Below is a high-level overview of each setting:

- **`model_schema_hash_track_descriptions`** *(bool)*  
  Whether to track Pydantic docstrings and field descriptions in the hash. Default: `False`.

- **`model_schema_hash_track_field_order`** *(bool)*  
  Whether to track the **ordering** of fields. Default: `False`.

- **`model_schema_hash_track_type_order`** *(bool)*  
  Whether to track the ordering of type union arguments, `Literal[...]` arguments, and other type hint lists. Default: `False`.

- **`model_schema_hash_tracked_extra_data`** *(Any)*  
  Arbitrary JSON-serializable data to include in the hash. Example: environment variables, custom app configs, etc. Default: `None`.

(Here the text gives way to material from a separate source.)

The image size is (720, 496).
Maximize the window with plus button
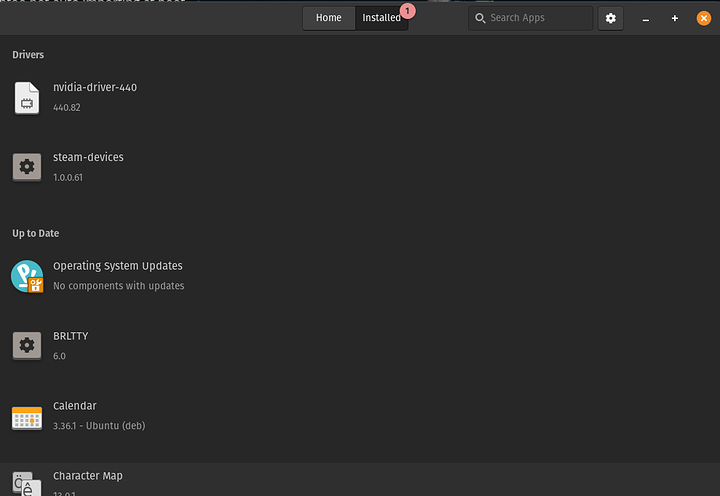pos(675,18)
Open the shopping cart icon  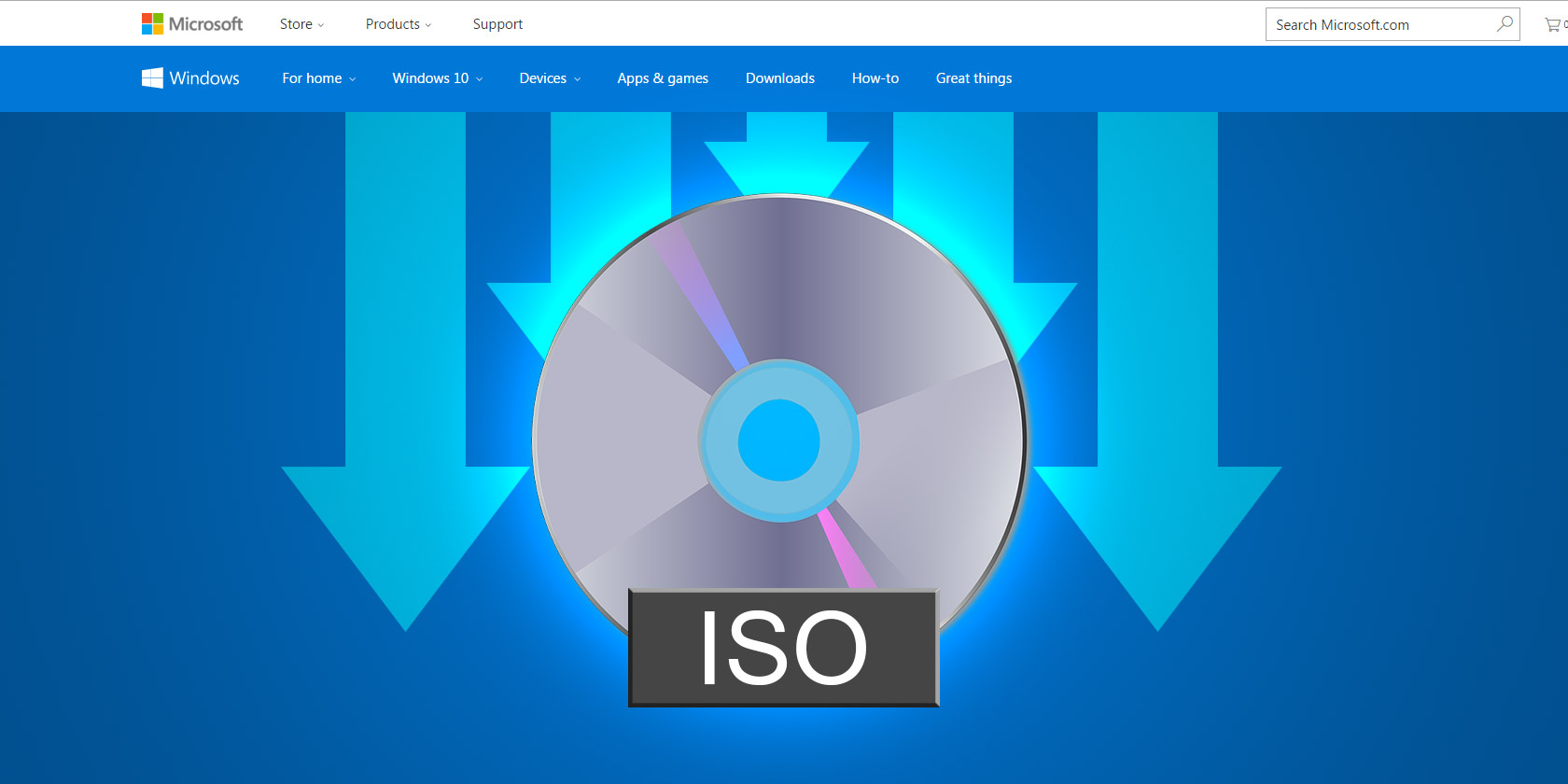click(1553, 25)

- **`model_schema_hash_limit_length`** *(int \| None)*  
  The truncated length of the resulting hash string. `None` means use the full length (e.g., 32 characters for MD5). Default: `12`.

- **`model_schema_hash_tracked_filepath_parts`** *(int)*  
  The number of path segments (from the end of the file path) to include in the model’s “full name.” Renaming files can change the hash if you track them. Default: `2`.

- **`model_schema_hash_function`** *(Callable[[bytes], str])*  
  The hashing function used for the schema. By default, MD5 is used. If you need a different algorithm, override this. Default: an MD5 hex wrapper.

- **`model_schema_hash_track_validation_mode`** *(bool)*  
  By default, both serialization (always) and validation modes are used to build the schema. Disabling validation mode can speed things up slightly, at the risk of ignoring potential differences between serialization and validation schema references. Default: `True`.

---

## Advanced Usage

### See the hash input data

To retrieve the exact input data that's being passed to the hashing function, use `.model_schema_hash_get_input_data()`. This returns a JSON objects as `bytes`.

```python
raw_data: bytes = MyConfiguredModel.model_schema_hash_get_input_data()
import json
data = json.loads(raw_data.decode("utf-8"))
print(data)
```

```
{'name': 'test.MyConfiguredModel', 'schemas': {'ser_by_alias': {'proper
...
```

### Extract Full Metadata

For a report on general metadata for your schema...

```python
info = MyConfiguredModel.model_schema_identity_report()
print(info.model_dump_json(indent=2))
```

```
{
  "fullname": "test.MyConfiguredModel",
  "date": "2025-03-17T13:28:59.122335Z",
  "hash": "9ee658c9b78c0b97",
  "hash_settings": {
    "track_descriptions": true,
    ...
```

### Manually Rebuild the Hash

If you ever mutate a model class or for whatever reason need to clear the cache, you can force
a rebuild of the hash.

```python
MyConfiguredModel.model_schema_hash_rebuild()
```

### Multiple Inheritance & Caching

`BaseIdentityModel` handles multiple inheritance well: the schema hash is cached per subclass. Each subclass has its own separate cache.

---

## Testing

All tests are located under `pydantic-identity/tests/` and use standard `pytest`:

```
pytest
```

(Or run them however you prefer.) The tests ensure caching works correctly, that each configuration knob is respected, and that advanced scenarios like multiple inheritance behave properly.

---

## Contributing

Contributions, issues, and feature requests are welcome! Feel free to open an [issue](https://github.com/ryayoung/pydantic-identity/issues) or submit a pull request.

1. Fork the project
2. Create your feature branch (`git checkout -b feature/my-new-feature`)
3. Commit your changes (`git commit -m 'Add some feature'`)
4. Push to the branch (`git push origin feature/my-new-feature`)
5. Open a new Pull Request

---

## License

This project is licensed under the terms of the [MIT License](https://github.com/ryayoung/pydantic-identity/blob/main/LICENSE).

Enjoy hashing your Pydantic models with **pydantic-identity**!